A single number is expected: the count of lines below where the word "logo" occurs.
>>>
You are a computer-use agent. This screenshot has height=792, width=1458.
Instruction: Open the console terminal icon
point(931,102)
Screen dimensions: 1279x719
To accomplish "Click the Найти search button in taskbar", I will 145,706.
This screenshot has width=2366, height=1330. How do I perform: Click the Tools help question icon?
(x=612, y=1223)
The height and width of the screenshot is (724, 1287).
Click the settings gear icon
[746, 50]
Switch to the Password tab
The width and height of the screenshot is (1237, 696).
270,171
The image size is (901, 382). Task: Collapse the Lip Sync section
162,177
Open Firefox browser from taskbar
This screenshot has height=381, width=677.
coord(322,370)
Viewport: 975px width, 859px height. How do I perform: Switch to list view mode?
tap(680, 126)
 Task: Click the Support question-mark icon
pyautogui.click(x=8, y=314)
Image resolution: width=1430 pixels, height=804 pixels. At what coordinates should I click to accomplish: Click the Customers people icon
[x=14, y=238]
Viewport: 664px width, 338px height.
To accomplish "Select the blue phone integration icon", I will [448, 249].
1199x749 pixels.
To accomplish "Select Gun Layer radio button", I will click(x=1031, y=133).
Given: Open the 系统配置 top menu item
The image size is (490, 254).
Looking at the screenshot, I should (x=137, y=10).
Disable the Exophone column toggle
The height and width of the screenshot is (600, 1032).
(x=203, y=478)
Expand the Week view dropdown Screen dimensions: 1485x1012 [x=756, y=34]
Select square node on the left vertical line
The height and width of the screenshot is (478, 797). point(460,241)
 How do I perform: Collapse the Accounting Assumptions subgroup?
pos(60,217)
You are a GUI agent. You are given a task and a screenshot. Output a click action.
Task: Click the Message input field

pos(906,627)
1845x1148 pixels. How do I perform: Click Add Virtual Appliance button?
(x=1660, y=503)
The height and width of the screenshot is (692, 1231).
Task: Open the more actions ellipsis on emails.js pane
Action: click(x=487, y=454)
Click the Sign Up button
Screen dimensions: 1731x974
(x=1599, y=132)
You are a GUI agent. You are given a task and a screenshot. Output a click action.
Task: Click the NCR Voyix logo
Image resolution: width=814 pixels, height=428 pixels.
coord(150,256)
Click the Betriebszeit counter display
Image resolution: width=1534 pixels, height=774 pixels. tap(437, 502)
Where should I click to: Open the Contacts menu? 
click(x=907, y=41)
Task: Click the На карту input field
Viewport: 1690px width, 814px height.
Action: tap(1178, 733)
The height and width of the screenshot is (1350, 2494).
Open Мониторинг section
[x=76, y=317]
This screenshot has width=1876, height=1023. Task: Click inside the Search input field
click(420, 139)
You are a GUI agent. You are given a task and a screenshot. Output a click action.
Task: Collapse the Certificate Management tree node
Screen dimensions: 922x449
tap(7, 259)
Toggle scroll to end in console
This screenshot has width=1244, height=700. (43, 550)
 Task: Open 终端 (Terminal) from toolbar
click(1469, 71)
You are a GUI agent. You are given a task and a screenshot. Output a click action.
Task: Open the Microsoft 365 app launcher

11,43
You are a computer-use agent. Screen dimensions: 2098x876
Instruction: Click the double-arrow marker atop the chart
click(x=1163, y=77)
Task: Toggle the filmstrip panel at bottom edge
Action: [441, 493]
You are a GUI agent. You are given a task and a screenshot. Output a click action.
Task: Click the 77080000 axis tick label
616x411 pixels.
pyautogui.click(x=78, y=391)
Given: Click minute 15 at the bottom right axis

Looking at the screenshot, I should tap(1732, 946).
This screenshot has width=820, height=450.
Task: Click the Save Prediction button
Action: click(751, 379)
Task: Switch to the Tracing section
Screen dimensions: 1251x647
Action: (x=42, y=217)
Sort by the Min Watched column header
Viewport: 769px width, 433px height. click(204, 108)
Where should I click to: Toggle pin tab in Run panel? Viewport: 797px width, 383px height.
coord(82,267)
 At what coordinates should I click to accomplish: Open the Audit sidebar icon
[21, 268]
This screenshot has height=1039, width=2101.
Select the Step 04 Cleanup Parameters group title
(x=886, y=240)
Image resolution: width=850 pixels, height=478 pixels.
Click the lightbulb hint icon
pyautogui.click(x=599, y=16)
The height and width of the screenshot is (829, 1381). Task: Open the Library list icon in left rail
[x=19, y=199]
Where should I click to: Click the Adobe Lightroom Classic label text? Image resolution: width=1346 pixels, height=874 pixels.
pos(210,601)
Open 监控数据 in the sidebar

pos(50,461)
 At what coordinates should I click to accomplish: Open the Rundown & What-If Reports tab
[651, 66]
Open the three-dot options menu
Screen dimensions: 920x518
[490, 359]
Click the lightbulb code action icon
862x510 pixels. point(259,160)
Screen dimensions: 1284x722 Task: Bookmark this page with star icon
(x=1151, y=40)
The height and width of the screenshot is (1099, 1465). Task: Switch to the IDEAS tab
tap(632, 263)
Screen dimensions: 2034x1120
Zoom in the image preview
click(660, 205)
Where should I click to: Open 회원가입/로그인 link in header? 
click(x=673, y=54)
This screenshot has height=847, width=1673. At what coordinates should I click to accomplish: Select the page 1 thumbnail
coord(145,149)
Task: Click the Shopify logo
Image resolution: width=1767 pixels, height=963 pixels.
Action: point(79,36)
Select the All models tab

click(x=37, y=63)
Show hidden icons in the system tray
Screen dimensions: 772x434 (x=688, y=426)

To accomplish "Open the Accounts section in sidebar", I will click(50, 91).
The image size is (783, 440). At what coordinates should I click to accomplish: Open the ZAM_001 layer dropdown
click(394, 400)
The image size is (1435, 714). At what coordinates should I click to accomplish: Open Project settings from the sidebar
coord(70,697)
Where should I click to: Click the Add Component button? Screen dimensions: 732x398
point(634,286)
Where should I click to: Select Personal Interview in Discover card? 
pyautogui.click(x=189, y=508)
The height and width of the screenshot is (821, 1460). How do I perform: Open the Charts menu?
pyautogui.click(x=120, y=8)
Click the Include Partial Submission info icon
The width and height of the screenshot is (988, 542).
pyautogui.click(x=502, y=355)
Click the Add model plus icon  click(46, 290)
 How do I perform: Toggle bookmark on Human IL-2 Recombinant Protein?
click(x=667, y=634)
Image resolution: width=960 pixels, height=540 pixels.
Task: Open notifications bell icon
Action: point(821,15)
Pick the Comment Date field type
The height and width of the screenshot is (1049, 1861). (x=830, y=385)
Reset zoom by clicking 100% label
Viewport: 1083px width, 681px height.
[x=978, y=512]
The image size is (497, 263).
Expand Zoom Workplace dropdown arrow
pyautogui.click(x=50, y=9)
<<<
Your solution:
2